Continuo a raccontare, accorgendomi che aspettano senza voler intervenire. “Quando ero ancora in polizia, ci fu una sparatoria. Ne rimase coinvolto… per caso.” La pausa che faccio non convince me, figurarsi gli altri quattro uomini, abituati a mentire, più di quanto mai lo sia stato il sottoscritto. LoCascio mi squadra, intimandomi di continuare e per un attimo mi sembra quasi di sentire la fodera di una pistola venir sbottonata, dietro di me.

“In realtà no. Mi stava cercando, era convinto che avessi messo incinta la moglie e cercava la rissa, trovò la morte, mettendosi in mezzo tra la pattuglia e alcuni criminali che stavano rapinando una banca.” Sospiro, appena finisco di parlare, come se una minima parte di un macigno si fosse disciolta in quell’istante. Nessuno di loro sembra soddisfatto e io non capisco.
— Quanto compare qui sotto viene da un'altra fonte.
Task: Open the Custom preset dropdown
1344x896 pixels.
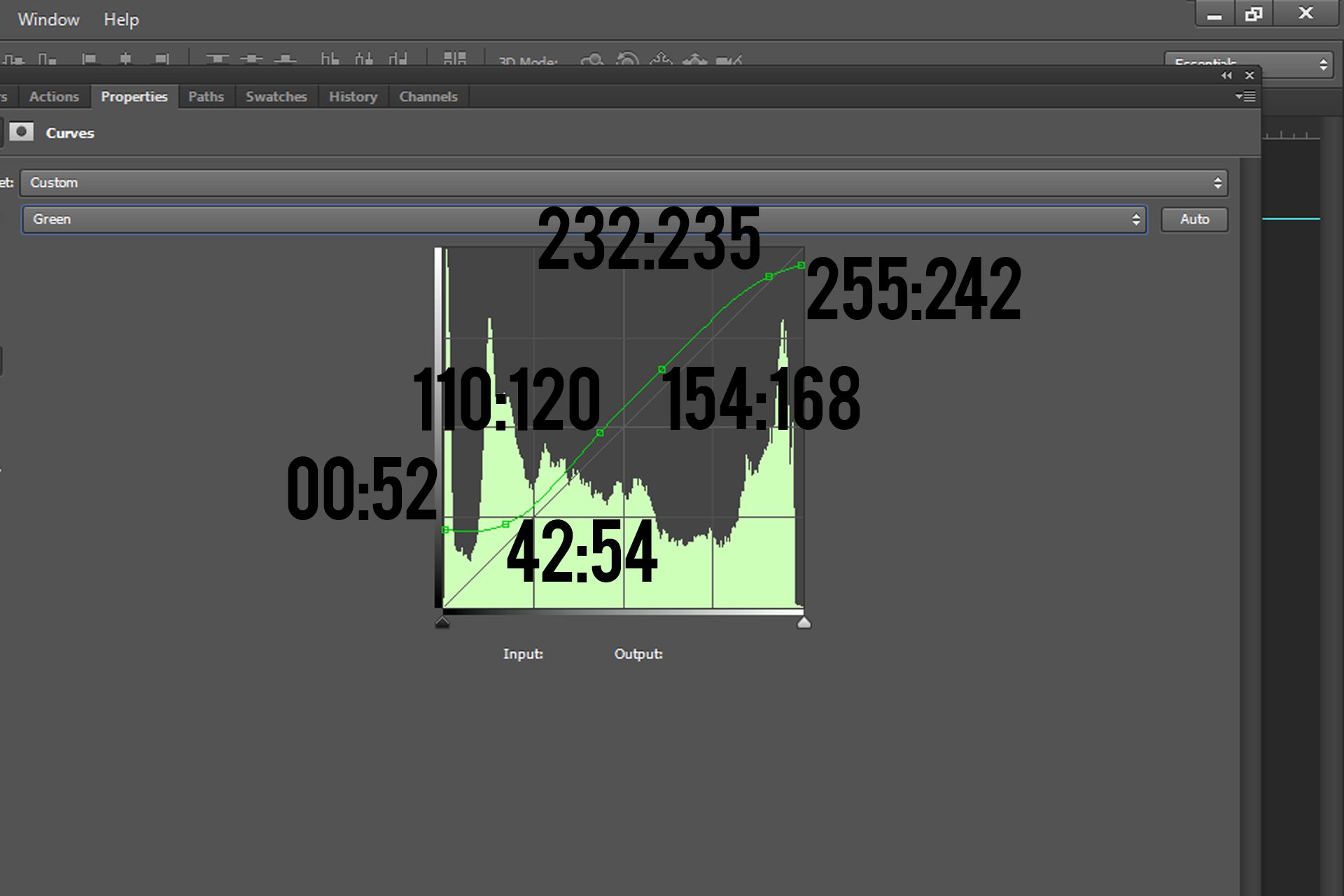Action: (623, 183)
“Di chi?” chiede Gotti, domandando quello che tutti e quattro sembrano chiedersi.

“Cosa?” mi esce naturalmente come un’esclamazione, quasi con un tono aggressivo. Sto per scusarmi, ma il capo non fa una piega e riprende a parlare.
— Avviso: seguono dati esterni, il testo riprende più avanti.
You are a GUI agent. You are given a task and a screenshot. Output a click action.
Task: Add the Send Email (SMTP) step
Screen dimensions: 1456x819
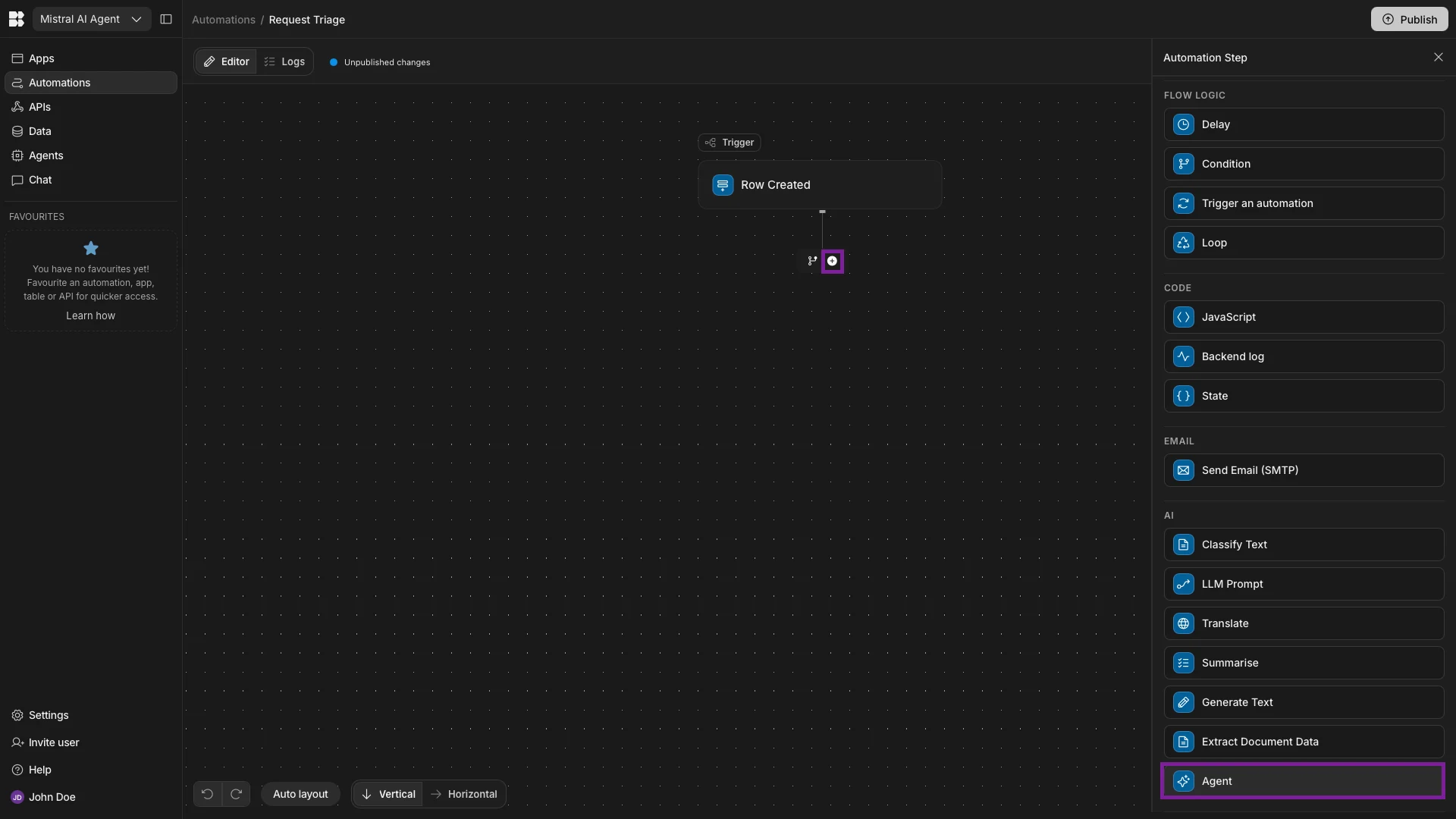click(x=1303, y=470)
“Se non è tuo, di chi è? Il bambino. Perché era convinto che fossi tu la persona che cercava?”

Incrocio gli occhi di Gotti e, per la prima volta, mi sento suo pari e, pur non sapendo il perché, non ho più paura.

“Mio fratello. Uno stronzo che torna solo quando ha bisogno.”

“Vi assomigliate?”

“Fisicamente.” Dico quella parola con un enorme disprezzo. Odio essergli paragonato.

Gotti sorride, poi ghigna e infine scoppia in una fragorosa risata. Rimango basito ma resto immobile, chiedendomi che cos’abbia quell’individuo al posto del cuore.

“Quella povera donna: marito morto, un figlio di soli quattro anni e un bastardo in arrivo.” Si alza dalla sedia e mi viene in contro. M’irrigidisco, quando mi batte una mano sulla spalla e dice ancora: “Sei generoso ad aiutarla! In fondo, però, quel bimbo sarà anche parte della tua famiglia: tuo nipote!” Sforzo un sorriso in risposta, mentre intorno a me l’atmosfera diventa sempre meno fredda.

 

“Ti direi di tornare a casa, ma già che sei qui… parliamo del Distretto 14 e di che cosa può fare per noi il tuo amico.” Rabbrividisco per il tono che utilizza e li vedo sghignazzare tutti in contemporanea.

E mi pento di aver messo di mezzo Jack e capisco che devo essere disposto, ora più che mai, a dargli qualcosa in cambio.